With effect from July 2018, contributors to Nigeria’s contributory pension scheme (CPS) will now have options regarding how their contributions are invested and have the prerogative to direct their Pension Fund Administrators (PFAs) to invest their pension contributions in line with these options.
Since 2004, when the CPS was introduced, the pension contributions of active contributors; those still in service; have been managed by their respective PFAs in a Single Investment Fund, with the PFA choosing the actual portfolio composition and investment instruments in line with the Regulations for Investment of Pension Funds issued by the National Pension Commission (PenCom).

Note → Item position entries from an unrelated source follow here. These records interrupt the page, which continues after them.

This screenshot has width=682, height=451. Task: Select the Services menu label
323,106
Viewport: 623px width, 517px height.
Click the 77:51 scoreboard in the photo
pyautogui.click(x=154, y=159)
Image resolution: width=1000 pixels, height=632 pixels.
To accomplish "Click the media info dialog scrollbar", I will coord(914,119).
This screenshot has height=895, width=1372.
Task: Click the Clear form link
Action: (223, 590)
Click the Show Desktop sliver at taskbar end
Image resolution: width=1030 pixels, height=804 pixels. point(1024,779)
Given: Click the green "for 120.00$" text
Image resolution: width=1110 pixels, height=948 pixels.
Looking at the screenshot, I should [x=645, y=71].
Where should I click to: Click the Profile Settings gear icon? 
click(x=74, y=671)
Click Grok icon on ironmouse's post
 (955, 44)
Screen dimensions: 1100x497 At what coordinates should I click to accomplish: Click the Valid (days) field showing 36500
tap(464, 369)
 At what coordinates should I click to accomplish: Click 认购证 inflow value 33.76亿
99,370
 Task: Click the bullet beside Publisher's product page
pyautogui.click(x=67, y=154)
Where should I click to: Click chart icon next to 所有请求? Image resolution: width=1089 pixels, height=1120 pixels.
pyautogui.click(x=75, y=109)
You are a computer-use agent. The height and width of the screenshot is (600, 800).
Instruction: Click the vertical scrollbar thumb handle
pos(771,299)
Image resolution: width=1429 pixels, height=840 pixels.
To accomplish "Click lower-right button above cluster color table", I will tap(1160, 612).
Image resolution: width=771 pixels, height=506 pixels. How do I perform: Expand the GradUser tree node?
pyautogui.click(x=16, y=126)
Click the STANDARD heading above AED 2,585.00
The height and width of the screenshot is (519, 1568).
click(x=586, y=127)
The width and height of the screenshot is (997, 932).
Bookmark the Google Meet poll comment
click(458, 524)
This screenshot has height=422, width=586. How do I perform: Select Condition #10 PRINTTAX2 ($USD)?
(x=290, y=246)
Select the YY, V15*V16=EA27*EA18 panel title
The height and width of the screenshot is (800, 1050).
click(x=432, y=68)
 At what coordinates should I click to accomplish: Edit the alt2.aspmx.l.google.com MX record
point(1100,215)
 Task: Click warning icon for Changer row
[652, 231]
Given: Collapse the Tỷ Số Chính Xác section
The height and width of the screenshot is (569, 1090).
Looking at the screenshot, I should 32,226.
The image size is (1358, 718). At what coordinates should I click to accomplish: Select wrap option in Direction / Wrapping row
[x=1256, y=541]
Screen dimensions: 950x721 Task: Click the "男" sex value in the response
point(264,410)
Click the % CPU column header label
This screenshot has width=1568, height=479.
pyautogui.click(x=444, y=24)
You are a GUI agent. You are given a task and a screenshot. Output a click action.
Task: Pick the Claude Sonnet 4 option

With the new Multi-Fund Structure to be implemented from July 2018, three distinct Investment Funds will be available to active contributors called Fund I, Fund II, and Fund III, while the retirees managed by the PFAs will be placed in Fund IV.
The core difference between the distinct Funds will be the amount of risk inherent in each fund driven by the minimum and maximum amounts of variable income instruments that each Fund can contain based on the Investment Regulations.
Essentially, RSA holders will be allowed to choose from these three funds and decide the amount of risk that they are willing to take in the management of their investment portfolios, in line with the Regulations.
Typically, when it comes to pension fund investments, the global best practice is for portfolios of different risk characteristics to be created and for investors to select the portfolios that align their risk appetites often driven by their age; level of income; liquidity needs, overall stock of investments, the level of diversification of their wealth and of course their past experience with investments that generally affects their risk appetite.
So, for example, the younger people are, the more likely they would have a higher appetite for and ability to take on higher levels of investment risk.
This ensures that younger contributors who have a longer gestation period for their investments up to retirement can exercise their prerogative to be more aggressive about their pension contributions and possibly earn higher returns on their pensions over this longer period.
For example, a 25-year-old who just joins the CPS has in the minimum another 35 years to work and contribute, and so, should have the option to invest more aggressively than a 58-year-old who has just 2 years to retire. In the old arrangement, both the 25-year-old and the 58-year-old, and everyone in between them was placed in a Single Investment Fund that was invested in the exact same without recognizing the different risk appetites of RSA holders based on their age and other considerations.
According to PenCom, ‘’our CPS has now adopted this global best practice after fourteen years of implementation. From inception in 2004, we had anticipated that this day will come’’.